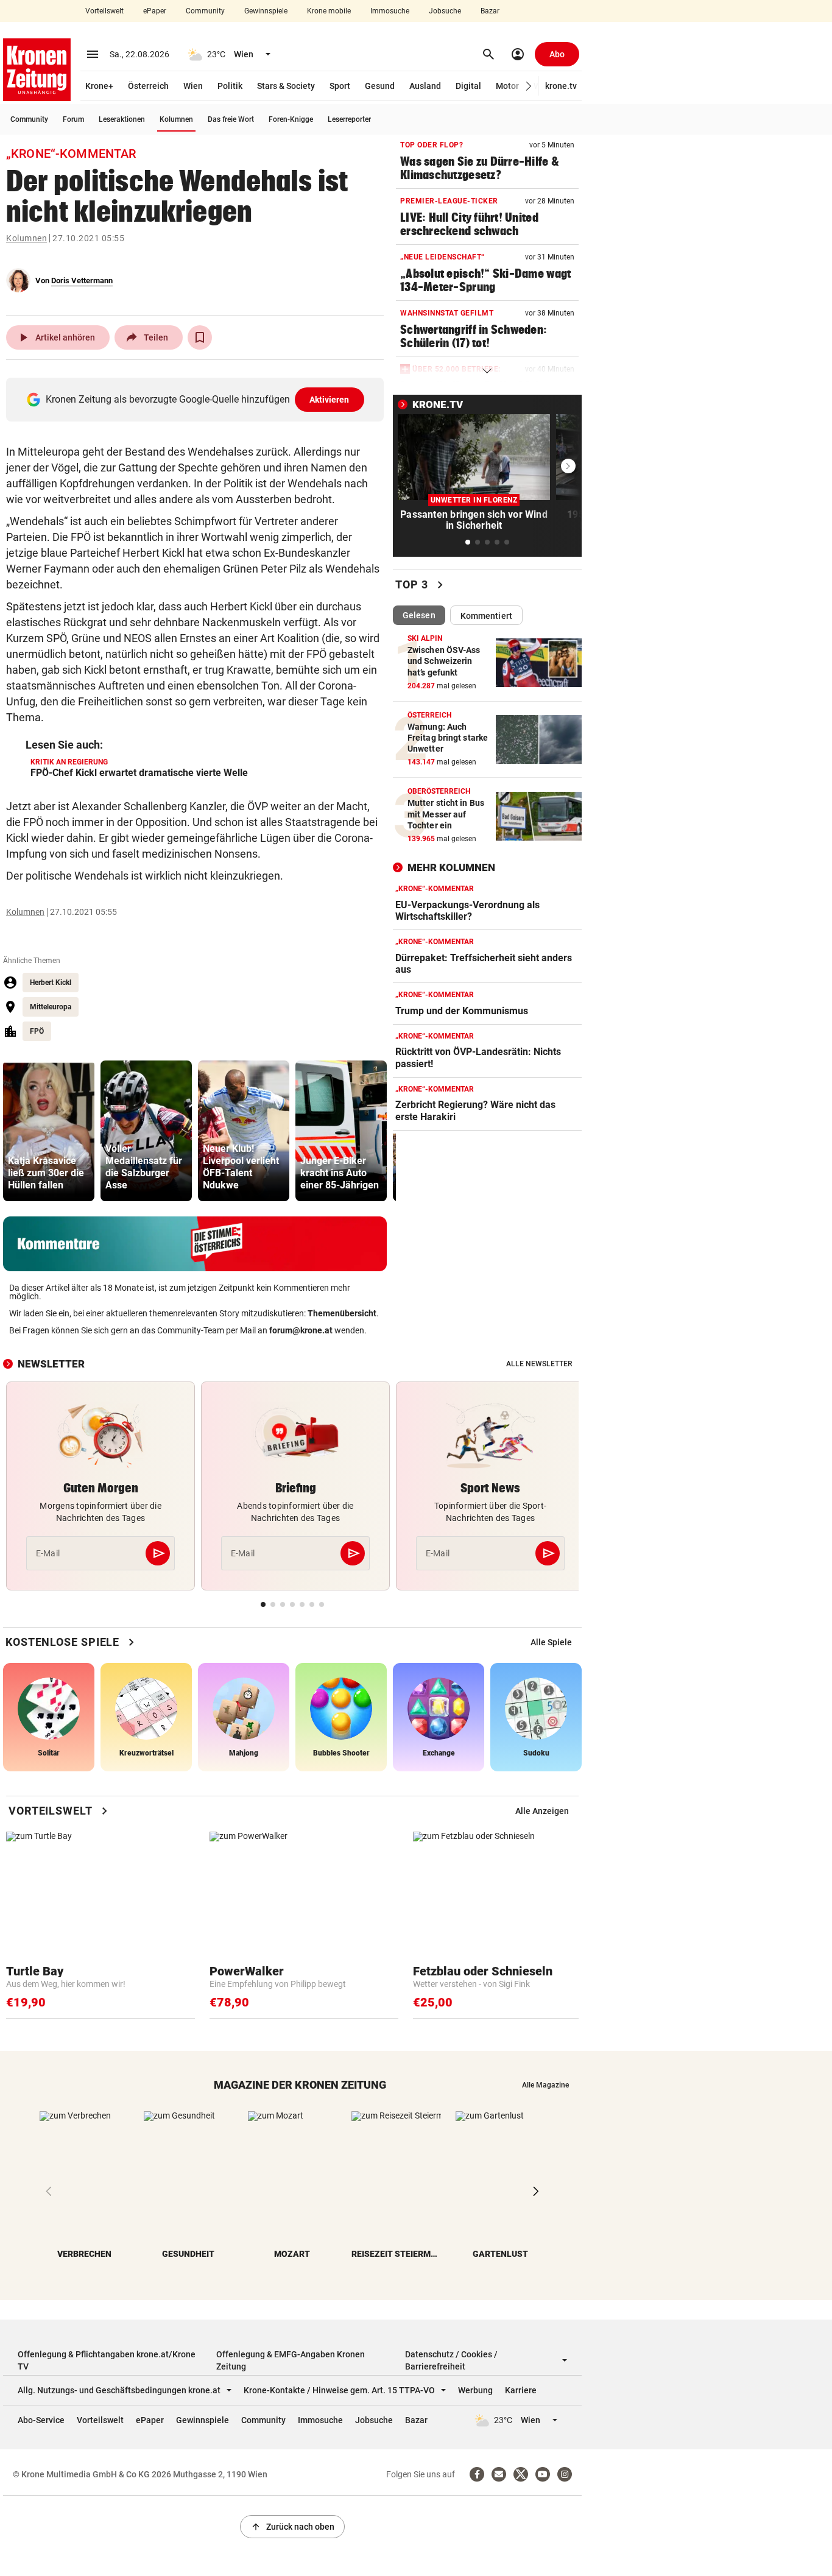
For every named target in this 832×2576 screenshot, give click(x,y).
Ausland (425, 86)
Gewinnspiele (265, 11)
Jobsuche (445, 11)
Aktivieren (329, 399)
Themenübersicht (342, 1313)
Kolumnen (176, 119)
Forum (73, 119)
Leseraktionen (122, 119)
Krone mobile (329, 11)
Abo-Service (41, 2420)
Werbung (475, 2390)
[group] (48, 1130)
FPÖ (37, 1031)
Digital (468, 86)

## Exercise directions:
Give back exactly the lines from the one containing "Forum (73, 119)" to the end of the material, both ends included.

## Exercise result:
Forum (73, 119)
Leseraktionen (122, 119)
Krone mobile (329, 11)
Abo-Service (41, 2420)
Werbung (475, 2390)
[group] (48, 1130)
FPÖ (37, 1031)
Digital (468, 86)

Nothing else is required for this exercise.